Biden Takes Step to Roll Back Obama’s Migrant Detention Policy

Photo: Joe Raedle/Getty Images

With hundreds of unaccompanied minors taken into custody on the southern border every day, the President Biden is taking his biggest step yet in rolling back the legacy of both of his predecessors, Donald Trump and Barack Obama. According to Department of Homeland Security draft plans reviewed by the Washington Post, the administration is in the process of turning migrant detention centers in south Texas into screening centers that would release migrant families into the United States within 72 hours of their arrival while they await removal proceedings.

The plan includes turning two dormitory-style facilities outside San Antonio with 2,400 beds and 839 beds, respectively, into centers that would screen migrant families, set up court dates, and release them to nonprofits that would help find transportation and lodging on the way to stay with friends or relatives before their court dates.

The reason for the change is partially spurred by the number of child migrants coming over the border this winter: On Thursday, Axios reported that last week Border Patrol referred 321 children to Health and Human Services Custody every day, which is up from an average of 203 unaccompanied minors earlier this year. (In an email to staff on Thursday, one senior ICE official wrote that, in 2021, unaccompanied minor and family arrivals “are expected to be the highest numbers observed in over 20 years.”) But Biden and Homeland Security Secretary Alejandro Mayorkas — who worked together to expand migrant detention in 2014 during a major increase in family crossings — have also expressed a need for change. “Children should be released from ICE detention with their parents immediately,” Biden tweeted last June. “This is pretty simple, and I can’t believe I have to say it: Families belong together.” On Thursday, Mayorkas said that “a detention center is not where a family belongs.”

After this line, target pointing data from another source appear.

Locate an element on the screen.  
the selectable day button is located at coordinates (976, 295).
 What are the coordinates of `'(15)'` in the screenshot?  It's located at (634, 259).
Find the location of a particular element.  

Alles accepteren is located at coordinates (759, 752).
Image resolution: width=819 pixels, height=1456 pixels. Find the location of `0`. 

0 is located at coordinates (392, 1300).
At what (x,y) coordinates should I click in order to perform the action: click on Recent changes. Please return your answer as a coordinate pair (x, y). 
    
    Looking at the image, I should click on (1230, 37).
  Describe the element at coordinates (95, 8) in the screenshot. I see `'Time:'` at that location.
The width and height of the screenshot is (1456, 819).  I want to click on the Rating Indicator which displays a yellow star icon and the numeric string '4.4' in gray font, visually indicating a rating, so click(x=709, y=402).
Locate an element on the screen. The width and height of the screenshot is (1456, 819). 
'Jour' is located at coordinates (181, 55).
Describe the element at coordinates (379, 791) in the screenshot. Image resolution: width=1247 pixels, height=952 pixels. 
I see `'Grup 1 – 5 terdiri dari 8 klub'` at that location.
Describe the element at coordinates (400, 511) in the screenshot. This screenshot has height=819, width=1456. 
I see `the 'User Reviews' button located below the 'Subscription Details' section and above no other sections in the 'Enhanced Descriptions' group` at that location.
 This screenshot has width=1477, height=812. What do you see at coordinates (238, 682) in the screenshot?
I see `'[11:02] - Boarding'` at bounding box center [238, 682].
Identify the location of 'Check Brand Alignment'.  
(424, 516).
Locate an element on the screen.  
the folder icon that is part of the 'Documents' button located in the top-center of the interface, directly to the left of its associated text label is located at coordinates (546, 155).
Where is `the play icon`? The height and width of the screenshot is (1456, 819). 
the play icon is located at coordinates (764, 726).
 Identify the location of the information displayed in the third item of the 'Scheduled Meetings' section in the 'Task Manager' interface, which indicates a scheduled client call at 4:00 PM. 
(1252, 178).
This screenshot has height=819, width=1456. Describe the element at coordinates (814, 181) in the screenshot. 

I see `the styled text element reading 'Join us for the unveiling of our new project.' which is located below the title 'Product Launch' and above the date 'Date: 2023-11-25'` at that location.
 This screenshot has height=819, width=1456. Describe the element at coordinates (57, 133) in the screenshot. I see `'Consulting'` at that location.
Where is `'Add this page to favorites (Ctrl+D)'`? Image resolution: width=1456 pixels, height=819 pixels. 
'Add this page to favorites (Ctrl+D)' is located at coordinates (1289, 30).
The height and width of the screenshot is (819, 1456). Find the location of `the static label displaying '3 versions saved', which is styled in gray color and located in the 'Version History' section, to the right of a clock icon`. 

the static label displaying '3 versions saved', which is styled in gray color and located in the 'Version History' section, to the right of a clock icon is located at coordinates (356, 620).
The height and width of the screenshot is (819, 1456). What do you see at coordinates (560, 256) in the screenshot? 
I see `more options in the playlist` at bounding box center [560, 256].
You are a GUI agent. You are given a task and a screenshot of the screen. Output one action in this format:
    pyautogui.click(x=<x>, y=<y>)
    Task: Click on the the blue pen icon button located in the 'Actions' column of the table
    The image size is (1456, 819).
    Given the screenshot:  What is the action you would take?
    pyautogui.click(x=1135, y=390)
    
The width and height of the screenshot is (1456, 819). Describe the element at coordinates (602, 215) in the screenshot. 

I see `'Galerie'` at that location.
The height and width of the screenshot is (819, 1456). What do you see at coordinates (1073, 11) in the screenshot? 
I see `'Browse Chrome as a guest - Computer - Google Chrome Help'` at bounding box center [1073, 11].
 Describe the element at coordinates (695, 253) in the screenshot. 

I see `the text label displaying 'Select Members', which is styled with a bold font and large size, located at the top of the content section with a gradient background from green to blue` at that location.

Though they are significant, the administration’s sentiments and early steps are not a panacea. Axios reports that despite the policy shift, the number of migrants held by Border Patrol for longer than 72 hours has been rising almost every day. Mayorkas’s broad comment was provided to NBC News after reporters asked a direct question about whether or not he would commit to ending family detention. And most importantly, the administration is still enforcing the Trump policy known as Title 42, which cites the coronavirus as a reason to allow DHS to rapidly deport asylum seekers, including unaccompanied children, without due process.

As the Biden administration does spot treatment on immigration policy by executive action, it does not appear that his sweeping reforms will see any light in the House for the next month. Politico reports that Democrats now plan to move the bill — which includes an eight-year path to citizenship for some 11 million undocumented immigrants — through the House Judiciary committee in April.